After the MET meeting (at which Sadie will be no older than 2 years 9 months according to the dates that are already scheduled), the school has another 30 days to put together an IEP and schedule that meeting so that Sadie can start school.  I will go into more what I learned about an IEP in another post, but basically it includes her present levels of achievement and functional performance, it has measurable goals written with a plan on how she will progress toward those goals, there will be consideration of special factors (which, for Sadie, include her lack of physical ability, her visual impairment, and her inability to speak), it will place her in the least restrictive environment, meaning that if she can be placed with her typically developing peers, she will, and it will include her special services related to her needs, like her wheelchair, her stander, her therapies, her feeding tube, etc.  There's obviously a lot more to this meeting and document, but I don't want to bore you, so I'll follow up on that later.

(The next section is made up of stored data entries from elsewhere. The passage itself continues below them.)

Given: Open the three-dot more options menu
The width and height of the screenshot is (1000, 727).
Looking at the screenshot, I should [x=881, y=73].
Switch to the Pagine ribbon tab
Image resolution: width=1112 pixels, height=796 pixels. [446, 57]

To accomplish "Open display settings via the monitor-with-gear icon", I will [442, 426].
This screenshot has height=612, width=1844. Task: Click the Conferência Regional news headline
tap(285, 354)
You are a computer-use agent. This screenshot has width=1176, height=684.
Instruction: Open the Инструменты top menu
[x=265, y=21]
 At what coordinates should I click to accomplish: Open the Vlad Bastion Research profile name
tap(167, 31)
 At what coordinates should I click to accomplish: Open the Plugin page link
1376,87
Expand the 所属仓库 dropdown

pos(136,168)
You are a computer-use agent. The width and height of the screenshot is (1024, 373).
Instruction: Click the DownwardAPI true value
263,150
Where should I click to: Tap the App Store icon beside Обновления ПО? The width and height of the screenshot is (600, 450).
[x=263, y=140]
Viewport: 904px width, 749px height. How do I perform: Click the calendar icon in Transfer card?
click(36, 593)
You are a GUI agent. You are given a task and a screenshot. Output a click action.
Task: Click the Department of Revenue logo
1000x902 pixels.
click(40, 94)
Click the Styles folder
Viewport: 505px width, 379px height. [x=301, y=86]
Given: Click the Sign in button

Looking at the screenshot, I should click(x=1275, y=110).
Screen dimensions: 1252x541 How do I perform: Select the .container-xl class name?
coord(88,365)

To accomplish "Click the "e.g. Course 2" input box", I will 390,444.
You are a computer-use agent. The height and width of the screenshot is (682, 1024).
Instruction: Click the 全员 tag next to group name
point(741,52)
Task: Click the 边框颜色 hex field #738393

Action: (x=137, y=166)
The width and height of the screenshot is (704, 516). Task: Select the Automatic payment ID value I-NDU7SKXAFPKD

Once Sadie has a working IEP document, she is officially ready to start school, which, if you've been following my timeline, you know will not be any later than November 17, which puts Sadie right at 2 years 10 months, and hopefully only about a month after her little brother is born.  The typical age kids start preschool is 3 years old, but there is a stipulation that says a child can start up to 90 days before their 3rd birthday if it's in their best interest... I think having a newborn who will require more care than her (which leaves her to basically lay on the floor all day and not receive any stimulation), qualifies her to start early!!  And if I can get them to hold the MET early (like, before I have a baby), then we may get Sadie in as early as a couple of weeks after the baby is born...which would be fantastic!

All in all, I feel like it was a good day, and time well spent.  If nothing else, I got a timeline established from this workshop, which helps me understand what is required of the school district once we have that meeting in August.

What about you?  Have you started the transition process yet with your little one?  How did it go/how is it going?  Anything I should be aware of?  Ask for?  Make sure happens?